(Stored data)

▶

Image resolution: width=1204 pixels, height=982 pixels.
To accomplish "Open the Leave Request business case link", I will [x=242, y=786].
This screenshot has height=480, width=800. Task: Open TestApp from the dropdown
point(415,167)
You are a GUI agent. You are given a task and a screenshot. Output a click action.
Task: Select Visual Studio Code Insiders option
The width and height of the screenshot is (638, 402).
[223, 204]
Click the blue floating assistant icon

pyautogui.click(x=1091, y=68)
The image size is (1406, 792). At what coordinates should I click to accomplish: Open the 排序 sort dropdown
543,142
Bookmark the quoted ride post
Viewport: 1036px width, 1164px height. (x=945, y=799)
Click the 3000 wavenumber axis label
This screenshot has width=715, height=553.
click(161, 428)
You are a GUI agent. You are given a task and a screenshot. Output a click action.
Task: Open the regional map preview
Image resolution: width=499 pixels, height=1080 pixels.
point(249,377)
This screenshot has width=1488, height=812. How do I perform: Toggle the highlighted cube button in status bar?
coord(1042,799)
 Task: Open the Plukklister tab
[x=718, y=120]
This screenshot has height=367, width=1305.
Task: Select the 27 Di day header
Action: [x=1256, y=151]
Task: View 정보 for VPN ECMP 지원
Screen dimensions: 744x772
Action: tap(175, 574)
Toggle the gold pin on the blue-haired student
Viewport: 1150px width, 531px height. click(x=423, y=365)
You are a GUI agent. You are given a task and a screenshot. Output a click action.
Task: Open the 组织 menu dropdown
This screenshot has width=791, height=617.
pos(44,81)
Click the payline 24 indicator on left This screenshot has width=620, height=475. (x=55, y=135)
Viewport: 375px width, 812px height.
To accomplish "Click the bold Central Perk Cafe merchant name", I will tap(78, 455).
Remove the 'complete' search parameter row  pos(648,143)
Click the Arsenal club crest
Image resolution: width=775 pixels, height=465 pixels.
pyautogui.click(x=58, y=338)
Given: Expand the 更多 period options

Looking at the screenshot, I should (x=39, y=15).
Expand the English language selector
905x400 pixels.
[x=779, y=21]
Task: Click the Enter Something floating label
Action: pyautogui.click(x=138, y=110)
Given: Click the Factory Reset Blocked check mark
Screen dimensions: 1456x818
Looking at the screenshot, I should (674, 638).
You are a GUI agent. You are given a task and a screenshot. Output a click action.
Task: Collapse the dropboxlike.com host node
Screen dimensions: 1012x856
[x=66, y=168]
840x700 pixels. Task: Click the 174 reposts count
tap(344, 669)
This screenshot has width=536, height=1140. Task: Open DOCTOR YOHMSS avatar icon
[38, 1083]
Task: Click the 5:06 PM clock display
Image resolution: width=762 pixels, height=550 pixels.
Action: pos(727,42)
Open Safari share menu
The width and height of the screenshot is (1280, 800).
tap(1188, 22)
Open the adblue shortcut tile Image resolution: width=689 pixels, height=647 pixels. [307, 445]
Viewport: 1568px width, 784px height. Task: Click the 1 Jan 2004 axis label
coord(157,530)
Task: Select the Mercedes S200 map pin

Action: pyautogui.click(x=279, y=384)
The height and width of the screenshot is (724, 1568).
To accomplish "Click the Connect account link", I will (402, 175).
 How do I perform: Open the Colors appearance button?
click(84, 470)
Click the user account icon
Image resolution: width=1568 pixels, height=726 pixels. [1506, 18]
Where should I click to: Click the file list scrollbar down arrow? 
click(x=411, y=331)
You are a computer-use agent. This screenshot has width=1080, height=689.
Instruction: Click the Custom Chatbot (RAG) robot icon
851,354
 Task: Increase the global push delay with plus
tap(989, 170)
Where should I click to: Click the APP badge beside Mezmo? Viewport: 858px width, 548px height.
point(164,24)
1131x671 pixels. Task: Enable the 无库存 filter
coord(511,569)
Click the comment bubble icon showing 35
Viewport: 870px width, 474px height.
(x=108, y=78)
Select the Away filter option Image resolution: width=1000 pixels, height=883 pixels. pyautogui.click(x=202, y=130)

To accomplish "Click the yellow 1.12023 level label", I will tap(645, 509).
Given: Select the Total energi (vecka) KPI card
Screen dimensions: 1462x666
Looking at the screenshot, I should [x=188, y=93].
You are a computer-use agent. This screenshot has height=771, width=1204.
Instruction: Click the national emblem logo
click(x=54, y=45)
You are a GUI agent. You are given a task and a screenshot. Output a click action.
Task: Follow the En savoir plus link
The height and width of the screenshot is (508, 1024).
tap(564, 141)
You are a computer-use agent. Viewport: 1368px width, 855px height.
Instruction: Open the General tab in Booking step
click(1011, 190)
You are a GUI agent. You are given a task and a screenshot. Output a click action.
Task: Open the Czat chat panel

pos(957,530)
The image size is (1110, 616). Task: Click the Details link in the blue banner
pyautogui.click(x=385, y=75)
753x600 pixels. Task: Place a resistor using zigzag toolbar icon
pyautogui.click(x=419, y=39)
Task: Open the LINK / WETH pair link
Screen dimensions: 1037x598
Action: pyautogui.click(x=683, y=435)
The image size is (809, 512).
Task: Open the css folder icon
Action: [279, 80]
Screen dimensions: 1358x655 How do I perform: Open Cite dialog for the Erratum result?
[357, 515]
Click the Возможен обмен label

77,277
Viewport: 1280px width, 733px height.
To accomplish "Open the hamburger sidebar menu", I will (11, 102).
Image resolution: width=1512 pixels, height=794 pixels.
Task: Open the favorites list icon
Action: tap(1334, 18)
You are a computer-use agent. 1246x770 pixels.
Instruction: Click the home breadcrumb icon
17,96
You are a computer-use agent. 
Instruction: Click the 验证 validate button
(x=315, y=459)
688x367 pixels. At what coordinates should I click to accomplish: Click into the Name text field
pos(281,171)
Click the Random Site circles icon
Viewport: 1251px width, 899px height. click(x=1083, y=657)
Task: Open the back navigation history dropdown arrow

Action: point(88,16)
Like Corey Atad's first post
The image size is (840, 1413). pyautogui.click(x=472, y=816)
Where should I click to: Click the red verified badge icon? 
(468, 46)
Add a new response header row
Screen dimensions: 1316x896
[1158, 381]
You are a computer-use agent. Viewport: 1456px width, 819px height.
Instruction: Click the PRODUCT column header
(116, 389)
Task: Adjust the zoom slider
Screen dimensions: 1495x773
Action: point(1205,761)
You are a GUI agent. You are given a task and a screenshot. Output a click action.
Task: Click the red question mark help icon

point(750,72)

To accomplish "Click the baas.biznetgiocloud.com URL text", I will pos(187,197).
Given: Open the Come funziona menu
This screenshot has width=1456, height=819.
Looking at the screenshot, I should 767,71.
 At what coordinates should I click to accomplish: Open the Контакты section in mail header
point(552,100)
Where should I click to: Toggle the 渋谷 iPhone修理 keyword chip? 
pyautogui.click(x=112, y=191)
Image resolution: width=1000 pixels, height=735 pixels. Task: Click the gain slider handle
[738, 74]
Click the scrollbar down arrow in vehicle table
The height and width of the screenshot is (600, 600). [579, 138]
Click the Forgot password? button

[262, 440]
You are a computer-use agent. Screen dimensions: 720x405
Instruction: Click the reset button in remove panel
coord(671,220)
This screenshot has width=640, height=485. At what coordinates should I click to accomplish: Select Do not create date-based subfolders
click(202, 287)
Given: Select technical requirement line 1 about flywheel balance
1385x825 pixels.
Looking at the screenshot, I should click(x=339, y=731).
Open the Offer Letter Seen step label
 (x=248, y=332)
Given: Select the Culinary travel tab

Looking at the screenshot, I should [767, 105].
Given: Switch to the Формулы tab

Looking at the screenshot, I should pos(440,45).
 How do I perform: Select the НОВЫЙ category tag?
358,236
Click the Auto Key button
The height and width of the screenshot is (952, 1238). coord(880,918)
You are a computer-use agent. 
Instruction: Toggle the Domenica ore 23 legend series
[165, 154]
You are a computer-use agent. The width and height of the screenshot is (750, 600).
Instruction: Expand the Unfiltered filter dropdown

◀

> Exercise
Copy every line of the data above exactly.

> Expected answer
Image resolution: width=1204 pixels, height=982 pixels.
To accomplish "Open the Leave Request business case link", I will [x=242, y=786].
This screenshot has height=480, width=800. Task: Open TestApp from the dropdown
point(415,167)
You are a GUI agent. You are given a task and a screenshot. Output a click action.
Task: Select Visual Studio Code Insiders option
The width and height of the screenshot is (638, 402).
[223, 204]
Click the blue floating assistant icon

pyautogui.click(x=1091, y=68)
The image size is (1406, 792). At what coordinates should I click to accomplish: Open the 排序 sort dropdown
543,142
Bookmark the quoted ride post
Viewport: 1036px width, 1164px height. (x=945, y=799)
Click the 3000 wavenumber axis label
This screenshot has width=715, height=553.
click(161, 428)
You are a GUI agent. You are given a task and a screenshot. Output a click action.
Task: Open the regional map preview
Image resolution: width=499 pixels, height=1080 pixels.
point(249,377)
This screenshot has width=1488, height=812. How do I perform: Toggle the highlighted cube button in status bar?
coord(1042,799)
 Task: Open the Plukklister tab
[x=718, y=120]
This screenshot has height=367, width=1305.
Task: Select the 27 Di day header
Action: [x=1256, y=151]
Task: View 정보 for VPN ECMP 지원
Screen dimensions: 744x772
Action: tap(175, 574)
Toggle the gold pin on the blue-haired student
Viewport: 1150px width, 531px height. click(x=423, y=365)
You are a GUI agent. You are given a task and a screenshot. Output a click action.
Task: Open the 组织 menu dropdown
This screenshot has width=791, height=617.
pos(44,81)
Click the payline 24 indicator on left This screenshot has width=620, height=475. (x=55, y=135)
Viewport: 375px width, 812px height.
To accomplish "Click the bold Central Perk Cafe merchant name", I will tap(78, 455).
Remove the 'complete' search parameter row  pos(648,143)
Click the Arsenal club crest
Image resolution: width=775 pixels, height=465 pixels.
pyautogui.click(x=58, y=338)
Given: Expand the 更多 period options

Looking at the screenshot, I should (x=39, y=15).
Expand the English language selector
905x400 pixels.
[x=779, y=21]
Task: Click the Enter Something floating label
Action: pyautogui.click(x=138, y=110)
Given: Click the Factory Reset Blocked check mark
Screen dimensions: 1456x818
Looking at the screenshot, I should (674, 638).
You are a GUI agent. You are given a task and a screenshot. Output a click action.
Task: Collapse the dropboxlike.com host node
Screen dimensions: 1012x856
[x=66, y=168]
840x700 pixels. Task: Click the 174 reposts count
tap(344, 669)
This screenshot has width=536, height=1140. Task: Open DOCTOR YOHMSS avatar icon
[38, 1083]
Task: Click the 5:06 PM clock display
Image resolution: width=762 pixels, height=550 pixels.
Action: pos(727,42)
Open Safari share menu
The width and height of the screenshot is (1280, 800).
tap(1188, 22)
Open the adblue shortcut tile Image resolution: width=689 pixels, height=647 pixels. [307, 445]
Viewport: 1568px width, 784px height. Task: Click the 1 Jan 2004 axis label
coord(157,530)
Task: Select the Mercedes S200 map pin

Action: pyautogui.click(x=279, y=384)
The height and width of the screenshot is (724, 1568).
To accomplish "Click the Connect account link", I will (402, 175).
 How do I perform: Open the Colors appearance button?
click(84, 470)
Click the user account icon
Image resolution: width=1568 pixels, height=726 pixels. [1506, 18]
Where should I click to: Click the file list scrollbar down arrow? 
click(x=411, y=331)
You are a computer-use agent. This screenshot has width=1080, height=689.
Instruction: Click the Custom Chatbot (RAG) robot icon
851,354
 Task: Increase the global push delay with plus
tap(989, 170)
Where should I click to: Click the APP badge beside Mezmo? Viewport: 858px width, 548px height.
point(164,24)
1131x671 pixels. Task: Enable the 无库存 filter
coord(511,569)
Click the comment bubble icon showing 35
Viewport: 870px width, 474px height.
(x=108, y=78)
Select the Away filter option Image resolution: width=1000 pixels, height=883 pixels. pyautogui.click(x=202, y=130)

To accomplish "Click the yellow 1.12023 level label", I will tap(645, 509).
Given: Select the Total energi (vecka) KPI card
Screen dimensions: 1462x666
Looking at the screenshot, I should [x=188, y=93].
You are a computer-use agent. This screenshot has height=771, width=1204.
Instruction: Click the national emblem logo
click(x=54, y=45)
You are a GUI agent. You are given a task and a screenshot. Output a click action.
Task: Follow the En savoir plus link
The height and width of the screenshot is (508, 1024).
tap(564, 141)
You are a computer-use agent. Viewport: 1368px width, 855px height.
Instruction: Open the General tab in Booking step
click(1011, 190)
You are a GUI agent. You are given a task and a screenshot. Output a click action.
Task: Open the Czat chat panel

pos(957,530)
The image size is (1110, 616). Task: Click the Details link in the blue banner
pyautogui.click(x=385, y=75)
753x600 pixels. Task: Place a resistor using zigzag toolbar icon
pyautogui.click(x=419, y=39)
Task: Open the LINK / WETH pair link
Screen dimensions: 1037x598
Action: pyautogui.click(x=683, y=435)
The image size is (809, 512).
Task: Open the css folder icon
Action: [279, 80]
Screen dimensions: 1358x655 How do I perform: Open Cite dialog for the Erratum result?
[357, 515]
Click the Возможен обмен label

77,277
Viewport: 1280px width, 733px height.
To accomplish "Open the hamburger sidebar menu", I will (11, 102).
Image resolution: width=1512 pixels, height=794 pixels.
Task: Open the favorites list icon
Action: tap(1334, 18)
You are a computer-use agent. 1246x770 pixels.
Instruction: Click the home breadcrumb icon
17,96
You are a computer-use agent. 
Instruction: Click the 验证 validate button
(x=315, y=459)
688x367 pixels. At what coordinates should I click to accomplish: Click into the Name text field
pos(281,171)
Click the Random Site circles icon
Viewport: 1251px width, 899px height. click(x=1083, y=657)
Task: Open the back navigation history dropdown arrow

Action: point(88,16)
Like Corey Atad's first post
The image size is (840, 1413). pyautogui.click(x=472, y=816)
Where should I click to: Click the red verified badge icon? 
(468, 46)
Add a new response header row
Screen dimensions: 1316x896
[1158, 381]
You are a computer-use agent. Viewport: 1456px width, 819px height.
Instruction: Click the PRODUCT column header
(116, 389)
Task: Adjust the zoom slider
Screen dimensions: 1495x773
Action: point(1205,761)
You are a GUI agent. You are given a task and a screenshot. Output a click action.
Task: Click the red question mark help icon

point(750,72)

To accomplish "Click the baas.biznetgiocloud.com URL text", I will pos(187,197).
Given: Open the Come funziona menu
This screenshot has width=1456, height=819.
Looking at the screenshot, I should 767,71.
 At what coordinates should I click to accomplish: Open the Контакты section in mail header
point(552,100)
Where should I click to: Toggle the 渋谷 iPhone修理 keyword chip? 
pyautogui.click(x=112, y=191)
Image resolution: width=1000 pixels, height=735 pixels. Task: Click the gain slider handle
[738, 74]
Click the scrollbar down arrow in vehicle table
The height and width of the screenshot is (600, 600). [579, 138]
Click the Forgot password? button

[262, 440]
You are a computer-use agent. Screen dimensions: 720x405
Instruction: Click the reset button in remove panel
coord(671,220)
This screenshot has width=640, height=485. At what coordinates should I click to accomplish: Select Do not create date-based subfolders
click(202, 287)
Given: Select technical requirement line 1 about flywheel balance
1385x825 pixels.
Looking at the screenshot, I should click(x=339, y=731).
Open the Offer Letter Seen step label
 (x=248, y=332)
Given: Select the Culinary travel tab

Looking at the screenshot, I should [767, 105].
Given: Switch to the Формулы tab

Looking at the screenshot, I should pos(440,45).
 How do I perform: Select the НОВЫЙ category tag?
358,236
Click the Auto Key button
The height and width of the screenshot is (952, 1238). coord(880,918)
You are a computer-use agent. 
Instruction: Toggle the Domenica ore 23 legend series
[165, 154]
You are a computer-use agent. The width and height of the screenshot is (750, 600).
Instruction: Expand the Unfiltered filter dropdown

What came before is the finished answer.